*** Provided material ***

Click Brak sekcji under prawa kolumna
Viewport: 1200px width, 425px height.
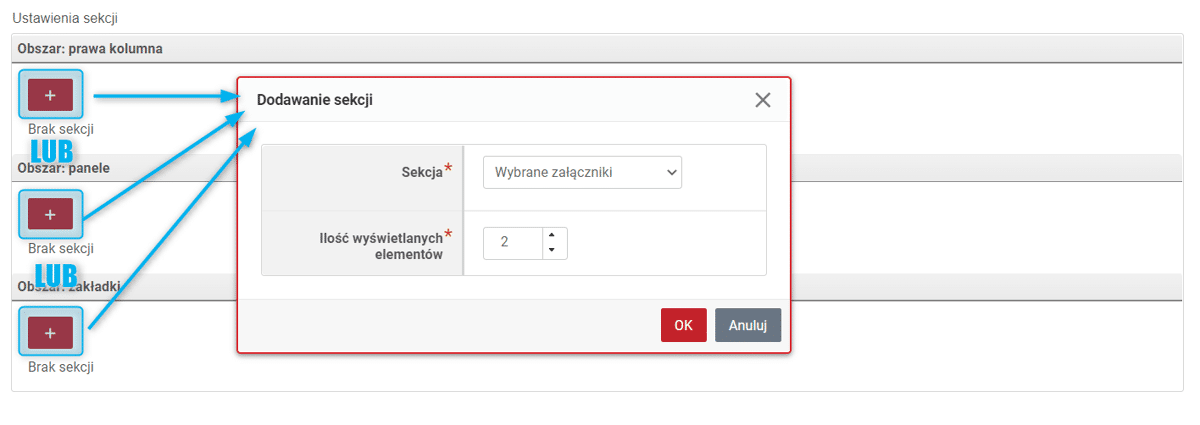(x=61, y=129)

*** End of Provided material ***
*** Provided material ***

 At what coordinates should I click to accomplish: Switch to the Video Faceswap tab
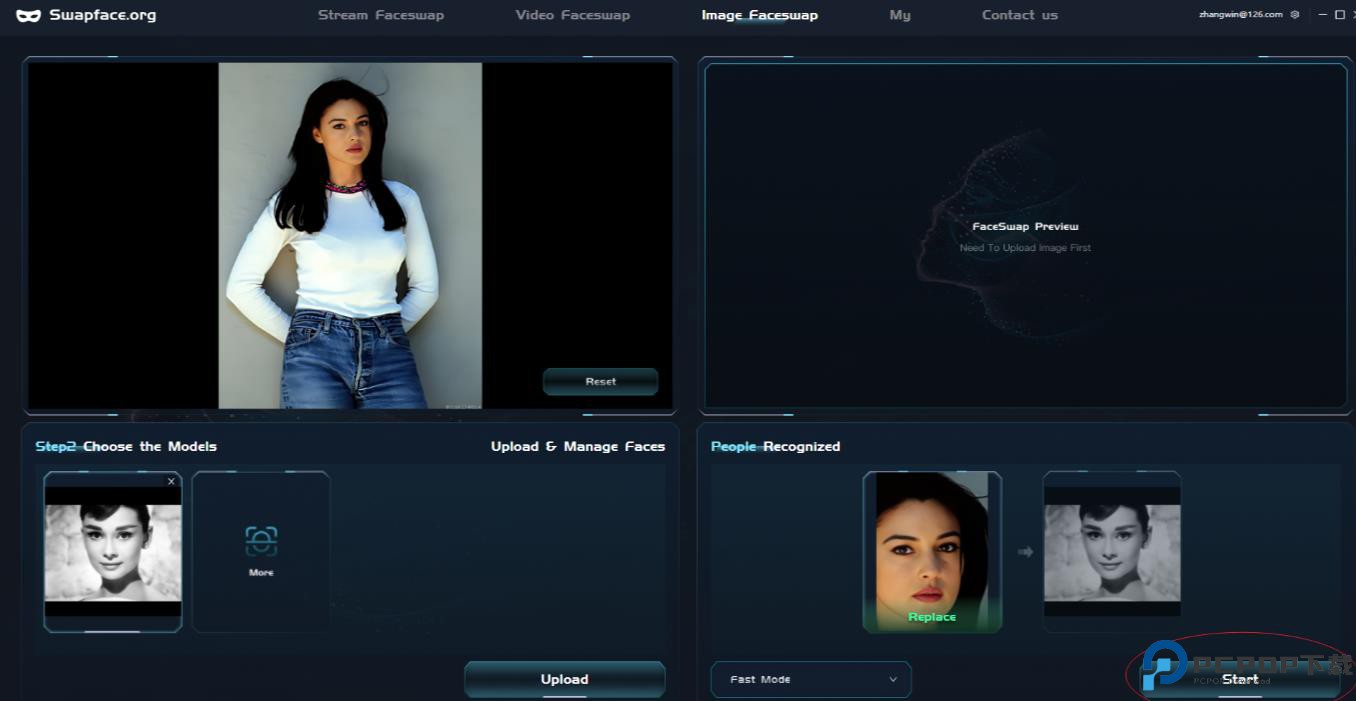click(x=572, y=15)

*** End of Provided material ***
*** Provided material ***

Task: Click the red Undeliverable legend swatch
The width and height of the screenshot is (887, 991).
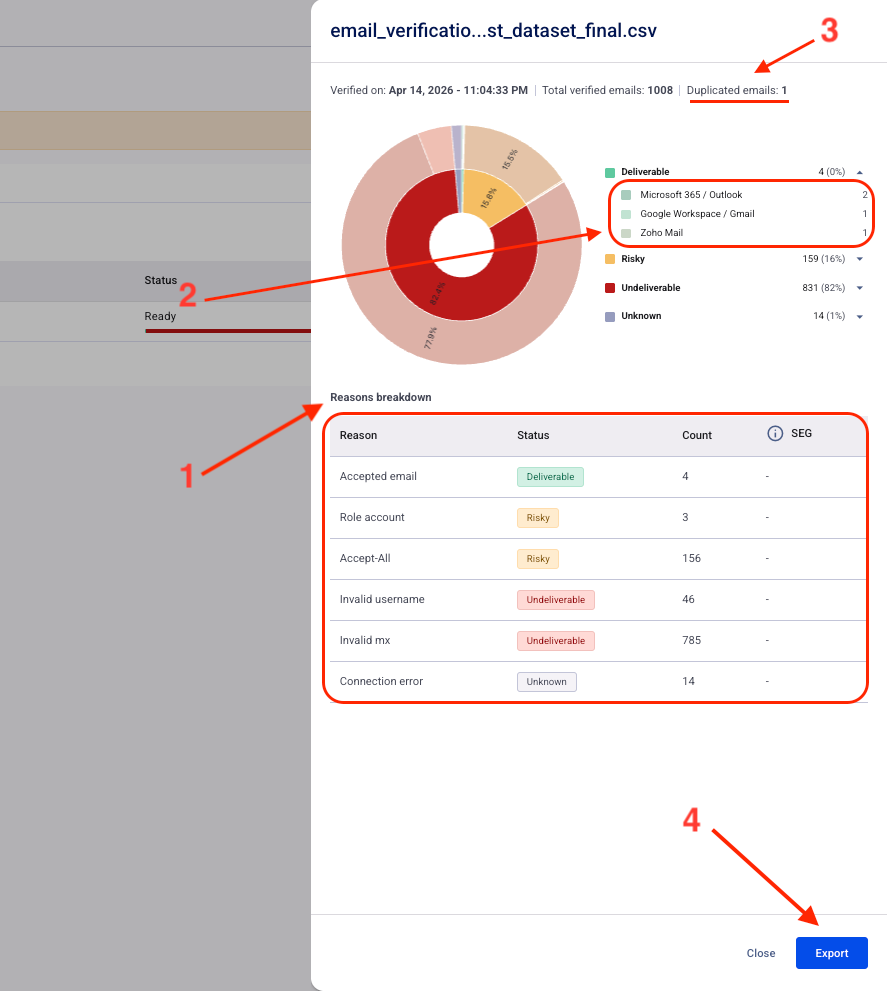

*** End of Provided material ***

### What is needed
From the records above, transcribe without alteration every line from the one with "Task: Click the" to the one with "The width and", inclusive.

### Answer to this problem
Task: Click the red Undeliverable legend swatch
The width and height of the screenshot is (887, 991).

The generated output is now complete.